Volume 6, Número 2, Mai/Ago - 2002

ARTIGOS DE EXPERIÊNCIA

 

Avaliação diagnóstica de enfermagem na comunicação interatrial: relato de experiência

 

Nursing diagnostic evaluation in inter atrium comunication: an experience report

 

Evaluación diagnostica de enfermería en la comunicación interatrial: relato de caso

 

 

Deyse Conceição SantoroI; Jaqueline de JesusII; Priscila GuedesII

IProfª Adjunto do Departamento de Enfermagem Médico-Cirúrgica-Escola de Enfermagem Anna Nery/UFRJ. Chefe do Departamento. Diretora Científica da Sociedade Brasileira de Enfermagem Cardiovascular-SOBENC/RJ. Doutora em Enfermagem.

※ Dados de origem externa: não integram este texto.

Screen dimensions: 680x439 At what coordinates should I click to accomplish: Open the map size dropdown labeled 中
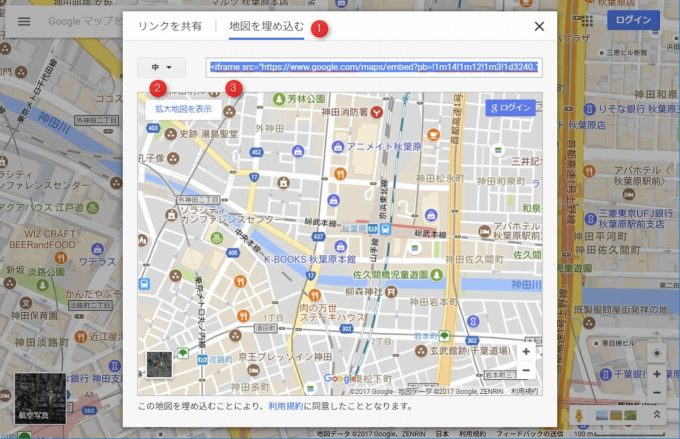[x=161, y=67]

Membro do Núcleo de Pesquisa em Enfermagem Hospitalar
IIAluna do 7º período do Curso de Graduação em Enfermagem e Obstetrícia da Escola de Enfermagem Anna Nery/UFRJ. Membro do Núcleo de Pesquisa em Enfermagem Hospitalar

 

 


RESUMO

O presente estudo trata do interesse dos autores apresentarem um relato de experiência acerca da avaliação diagnóstica e intervenção de enfermagem nos casos de comunicação interatrial. As causas desse tipo de cardiopatia congênita permanece não totalmente elucidada. O diagnóstico da comunicação interatrial baseia-se na história clínica, no exame físico e exames complementares. O cuidado da enfermagem e o conhecimento específico do enfermeiro são fundamentais para o bem-estar do cliente e o diagnóstico precoce de distúrbios cardíacos. O caso clínico apresentado ilustra como o enfermeiro deve se inserir neste contexto como membro atuante, capaz de realizar um exame físico preciso e uma avaliação diagnóstica que permita a detecção de anormalidades que levem a um diagnóstico definitivo e tratamento específico o mais precocemente possível, diminuindo os riscos de complicação para o cliente.

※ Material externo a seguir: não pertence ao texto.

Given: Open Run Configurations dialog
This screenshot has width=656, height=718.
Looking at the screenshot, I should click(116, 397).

Palavras-chave: Enfermagem. Processo de enfermagem. Cuidado de enfermagem.


ABSTRACT

The present work is a walk through the article that approaches the clinic of a patient with Interatrial Comunication (CIA), defined as the partialor total congenital aperture of septo interatrial and corresponds the 10-15% of all the congenital cardiopathies (Cheitlin, 1996 p. 309). Its basic causes are unknown and occur in about 0.9% of the born living creatures. Its etiology is related to the factors as genetic, ambient causes and toxic substances that interfere in the development of the embryo in a crucial period of training for the formation of the heart. We have as objective, to offer subsidies for the nursing community to have access to information about diagnostic behaviors and interventions. For the aiming of the article we present a clinical case as illustration, that made possible to show to paths for a more effective performance of the nurse as much as to the precocious diagnosis and therapeutical intervention.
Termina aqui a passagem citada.